Researchers have identified a mechanism that allows cancer cells to respond and grow rapidly when levels of sugar in the blood rise, according to a news release. The finding may help to explain why people who develop conditions in which they have chronically high sugar levels in their blood, such as obesity, also have an increased risk of developing certain types of cancer.
The findings were published Nov. 17 in the journal eLife, by Susumu Hirabayashi, who leads the Metabolism and Cell Growth group at the MRC Clinical Sciences Centre at Imperial College London, and Ross Cagan of the Icahn School of Medicine at Mount Sinai, in New York.
The study was conducted on the fruit flies Drosophila melanogaster, but used flies genetically engineered to activate the Ras and Src genes that are activated in a variety of cancers in humans. They found tumor cells detect glucose availability through a protein called salt-inducible kinase.
“Our results suggest that if we can develop drugs to target SIK and stop it from alerting cancer cells in this way, then we may be able to stop cancer cells from thriving in an insulin-resistant environment and break the connection between obesity and cancer,” Hirabayash said in the release.
Before scientists can develop drugs to block SIK, they must first confirm that a similar mechanism happens in people.
Building on past research
The researchers built on a study Hirabayashi published two years ago using fruit flies with Ras and Src activated. When the flies were fed a high sugar diet, normal cells became insulin resistant but tumor cells actually became more sensitive to insulin. They turned on a metabolic switch that triggered them to produce extra receptors for insulin, but how that switch was turned remained unexplained.
In the new study, Hirabayashi and Cagan found the tumor cells detect glucose availability indirectly, through SIK. When glucose levels are high, SIK sends a signal along a route called the Hippo signalling pathway.
The Hippo signalling pathway is known to play a role in controlling cell growth. When it’s turned on it keeps cell growth under control, but if it is turned off, the cell can carry on growing, and may ultimately develop into a tumor. Hirabayashi and Cagan found SIK acts like a sugar sensor, turning the Hippo signaling pathway off, in response to raised glucose levels. This allows the tumour cells to continue to grow. “Ras and Src co-activated tumors use SIK to sense that there’s lots of glucose available outside of their cells, and to tell the cells to take advantage of that,” Hirabayashi said in the release.
These tumors are extremely sensitive and poised to respond quickly to changes in the Hippo signaling pathway. “Together, Ras and Src co-activated tumours use SIK to efficiently respond to glucose availability and ensure the tumours grow in nutrient rich condition such as obesity,” Hirabayashi said in the release. “We still don’t know if tumors caused by other genes respond to sugar in the same way.”
Conditions such as obesity and cancer are too often studied in isolation, Hirabayashi, said in the release. “If researchers from these two fields of expertise were to work more closely together, each might gain useful insights from the other about possible connections.”

Task:
Revise the passage of the article on blood sugar and cancer growth that begins at "The study was" and stops after "called salt-inducible kinase.", putting "cancer cells" wherever "tumor cells" appears.

Record excerpts:

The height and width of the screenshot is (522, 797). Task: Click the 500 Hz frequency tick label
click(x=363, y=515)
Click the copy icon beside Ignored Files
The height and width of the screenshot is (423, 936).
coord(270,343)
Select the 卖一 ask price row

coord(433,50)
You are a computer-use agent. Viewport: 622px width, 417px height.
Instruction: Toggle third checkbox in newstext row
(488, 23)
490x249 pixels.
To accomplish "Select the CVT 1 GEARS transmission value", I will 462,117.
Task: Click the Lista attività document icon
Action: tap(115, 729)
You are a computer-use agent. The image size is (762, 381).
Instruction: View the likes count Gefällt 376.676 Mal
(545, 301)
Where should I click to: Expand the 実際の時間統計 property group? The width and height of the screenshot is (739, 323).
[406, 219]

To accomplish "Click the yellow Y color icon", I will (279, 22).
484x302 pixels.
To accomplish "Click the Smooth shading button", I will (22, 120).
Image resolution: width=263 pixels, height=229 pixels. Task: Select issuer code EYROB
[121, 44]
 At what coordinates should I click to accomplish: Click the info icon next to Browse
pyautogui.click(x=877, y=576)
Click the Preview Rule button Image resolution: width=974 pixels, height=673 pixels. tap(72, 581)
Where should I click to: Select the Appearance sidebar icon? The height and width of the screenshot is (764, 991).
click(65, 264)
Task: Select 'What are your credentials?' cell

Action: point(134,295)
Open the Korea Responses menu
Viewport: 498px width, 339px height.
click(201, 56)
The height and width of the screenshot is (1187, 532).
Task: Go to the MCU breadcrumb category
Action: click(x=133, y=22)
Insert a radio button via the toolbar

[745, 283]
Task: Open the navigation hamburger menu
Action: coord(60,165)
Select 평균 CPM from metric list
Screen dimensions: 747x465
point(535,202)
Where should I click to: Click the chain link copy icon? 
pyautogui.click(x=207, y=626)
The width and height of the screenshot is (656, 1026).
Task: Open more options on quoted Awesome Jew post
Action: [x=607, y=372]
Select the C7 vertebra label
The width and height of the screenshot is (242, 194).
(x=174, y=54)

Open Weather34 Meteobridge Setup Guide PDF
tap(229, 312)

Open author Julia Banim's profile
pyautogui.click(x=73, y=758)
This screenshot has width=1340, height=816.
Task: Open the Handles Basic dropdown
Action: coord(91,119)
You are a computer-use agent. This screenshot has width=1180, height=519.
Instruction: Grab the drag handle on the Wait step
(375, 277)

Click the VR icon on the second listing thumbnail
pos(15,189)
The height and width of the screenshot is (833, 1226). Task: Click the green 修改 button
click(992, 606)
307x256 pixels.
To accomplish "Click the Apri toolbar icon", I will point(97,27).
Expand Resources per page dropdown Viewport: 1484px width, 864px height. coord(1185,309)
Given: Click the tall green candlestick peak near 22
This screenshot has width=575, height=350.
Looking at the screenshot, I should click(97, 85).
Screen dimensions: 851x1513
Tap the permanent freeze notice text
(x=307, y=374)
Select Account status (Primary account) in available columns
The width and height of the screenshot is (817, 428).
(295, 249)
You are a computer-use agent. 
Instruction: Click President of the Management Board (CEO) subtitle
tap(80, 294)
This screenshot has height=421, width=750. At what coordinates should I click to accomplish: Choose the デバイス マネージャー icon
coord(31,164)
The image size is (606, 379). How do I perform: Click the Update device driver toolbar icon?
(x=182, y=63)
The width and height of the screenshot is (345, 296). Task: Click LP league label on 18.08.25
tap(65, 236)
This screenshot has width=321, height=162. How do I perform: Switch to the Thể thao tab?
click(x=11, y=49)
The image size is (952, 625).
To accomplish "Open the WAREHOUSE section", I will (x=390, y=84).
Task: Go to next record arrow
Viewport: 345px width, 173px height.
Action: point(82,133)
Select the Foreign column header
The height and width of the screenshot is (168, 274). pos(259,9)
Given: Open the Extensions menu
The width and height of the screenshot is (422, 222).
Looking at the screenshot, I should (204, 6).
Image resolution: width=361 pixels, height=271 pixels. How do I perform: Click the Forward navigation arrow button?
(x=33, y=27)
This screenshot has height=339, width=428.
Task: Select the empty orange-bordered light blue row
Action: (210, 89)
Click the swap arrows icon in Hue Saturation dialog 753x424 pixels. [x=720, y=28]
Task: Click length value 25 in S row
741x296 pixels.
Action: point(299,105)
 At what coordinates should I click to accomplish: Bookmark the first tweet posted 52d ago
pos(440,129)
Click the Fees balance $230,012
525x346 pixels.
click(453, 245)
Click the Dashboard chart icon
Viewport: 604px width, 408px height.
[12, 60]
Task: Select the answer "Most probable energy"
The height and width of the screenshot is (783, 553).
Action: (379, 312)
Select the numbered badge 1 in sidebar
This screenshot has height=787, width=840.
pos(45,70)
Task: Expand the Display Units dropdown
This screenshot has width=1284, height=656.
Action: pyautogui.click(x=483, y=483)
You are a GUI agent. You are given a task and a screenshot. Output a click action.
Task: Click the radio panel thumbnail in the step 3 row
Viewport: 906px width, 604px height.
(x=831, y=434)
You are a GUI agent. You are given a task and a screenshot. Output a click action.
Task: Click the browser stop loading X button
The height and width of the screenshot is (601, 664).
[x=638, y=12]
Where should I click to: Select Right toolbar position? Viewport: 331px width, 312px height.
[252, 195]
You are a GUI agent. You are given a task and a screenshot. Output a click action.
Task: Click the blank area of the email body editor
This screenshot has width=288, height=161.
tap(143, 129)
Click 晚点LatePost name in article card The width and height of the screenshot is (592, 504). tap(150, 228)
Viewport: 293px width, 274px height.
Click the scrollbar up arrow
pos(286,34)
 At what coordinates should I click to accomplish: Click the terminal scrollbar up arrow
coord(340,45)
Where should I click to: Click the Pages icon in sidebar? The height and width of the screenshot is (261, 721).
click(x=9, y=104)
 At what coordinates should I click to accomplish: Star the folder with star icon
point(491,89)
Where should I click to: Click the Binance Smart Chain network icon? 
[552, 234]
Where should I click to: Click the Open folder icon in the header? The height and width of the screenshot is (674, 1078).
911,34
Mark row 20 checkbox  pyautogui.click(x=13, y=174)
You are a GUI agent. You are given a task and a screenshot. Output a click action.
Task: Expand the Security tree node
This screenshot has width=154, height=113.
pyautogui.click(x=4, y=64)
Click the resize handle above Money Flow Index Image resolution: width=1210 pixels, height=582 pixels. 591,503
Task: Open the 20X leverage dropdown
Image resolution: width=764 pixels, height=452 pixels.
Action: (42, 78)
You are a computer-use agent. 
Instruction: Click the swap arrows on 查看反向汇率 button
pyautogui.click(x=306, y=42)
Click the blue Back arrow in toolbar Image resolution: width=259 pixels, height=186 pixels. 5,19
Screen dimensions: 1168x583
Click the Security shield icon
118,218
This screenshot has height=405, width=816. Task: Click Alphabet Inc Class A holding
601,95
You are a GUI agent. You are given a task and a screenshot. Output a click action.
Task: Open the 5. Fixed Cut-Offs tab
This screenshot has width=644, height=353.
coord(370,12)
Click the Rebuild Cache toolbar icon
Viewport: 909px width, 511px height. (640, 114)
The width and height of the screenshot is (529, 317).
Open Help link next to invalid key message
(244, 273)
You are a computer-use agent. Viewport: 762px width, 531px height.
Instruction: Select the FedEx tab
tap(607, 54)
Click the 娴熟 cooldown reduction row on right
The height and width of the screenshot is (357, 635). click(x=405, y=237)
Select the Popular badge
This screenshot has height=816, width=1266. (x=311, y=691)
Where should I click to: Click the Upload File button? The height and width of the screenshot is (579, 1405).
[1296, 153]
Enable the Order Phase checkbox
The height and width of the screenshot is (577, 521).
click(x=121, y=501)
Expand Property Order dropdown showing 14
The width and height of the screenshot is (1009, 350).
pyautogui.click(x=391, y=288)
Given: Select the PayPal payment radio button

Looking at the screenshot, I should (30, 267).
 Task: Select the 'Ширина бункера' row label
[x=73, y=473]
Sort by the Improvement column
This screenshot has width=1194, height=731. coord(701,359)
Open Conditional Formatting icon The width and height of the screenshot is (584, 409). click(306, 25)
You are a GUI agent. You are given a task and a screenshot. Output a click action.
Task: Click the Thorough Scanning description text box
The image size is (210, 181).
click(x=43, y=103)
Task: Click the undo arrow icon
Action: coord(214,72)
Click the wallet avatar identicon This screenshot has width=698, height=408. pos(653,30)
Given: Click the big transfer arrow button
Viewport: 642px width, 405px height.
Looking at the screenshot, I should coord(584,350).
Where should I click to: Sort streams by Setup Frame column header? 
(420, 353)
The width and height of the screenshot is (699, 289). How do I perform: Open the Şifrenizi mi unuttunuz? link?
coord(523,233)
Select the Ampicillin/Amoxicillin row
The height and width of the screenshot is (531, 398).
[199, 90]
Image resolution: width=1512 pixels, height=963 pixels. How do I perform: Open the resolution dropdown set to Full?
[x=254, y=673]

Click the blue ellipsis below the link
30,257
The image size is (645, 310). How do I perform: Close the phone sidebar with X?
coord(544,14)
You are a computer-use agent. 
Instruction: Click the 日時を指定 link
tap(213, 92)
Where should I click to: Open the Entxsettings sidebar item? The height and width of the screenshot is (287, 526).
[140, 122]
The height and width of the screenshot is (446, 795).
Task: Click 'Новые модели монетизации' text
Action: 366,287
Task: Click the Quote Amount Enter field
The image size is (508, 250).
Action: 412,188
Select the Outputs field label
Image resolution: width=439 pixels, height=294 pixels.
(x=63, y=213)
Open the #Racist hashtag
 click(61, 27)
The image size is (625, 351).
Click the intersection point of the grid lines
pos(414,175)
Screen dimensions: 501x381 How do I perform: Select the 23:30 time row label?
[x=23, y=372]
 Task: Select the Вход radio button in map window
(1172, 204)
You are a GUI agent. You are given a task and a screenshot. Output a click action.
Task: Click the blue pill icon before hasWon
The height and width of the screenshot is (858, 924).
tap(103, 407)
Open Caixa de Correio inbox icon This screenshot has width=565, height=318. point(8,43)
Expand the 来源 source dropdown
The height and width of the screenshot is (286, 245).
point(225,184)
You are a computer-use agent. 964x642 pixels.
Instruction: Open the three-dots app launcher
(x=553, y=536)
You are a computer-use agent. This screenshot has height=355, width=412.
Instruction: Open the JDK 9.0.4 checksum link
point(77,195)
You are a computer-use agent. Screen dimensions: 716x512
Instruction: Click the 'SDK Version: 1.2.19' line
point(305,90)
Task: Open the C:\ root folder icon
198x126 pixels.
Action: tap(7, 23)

Answer:
The study was conducted on the fruit flies Drosophila melanogaster, but used flies genetically engineered to activate the Ras and Src genes that are activated in a variety of cancers in humans. They found cancer cells detect glucose availability through a protein called salt-inducible kinase.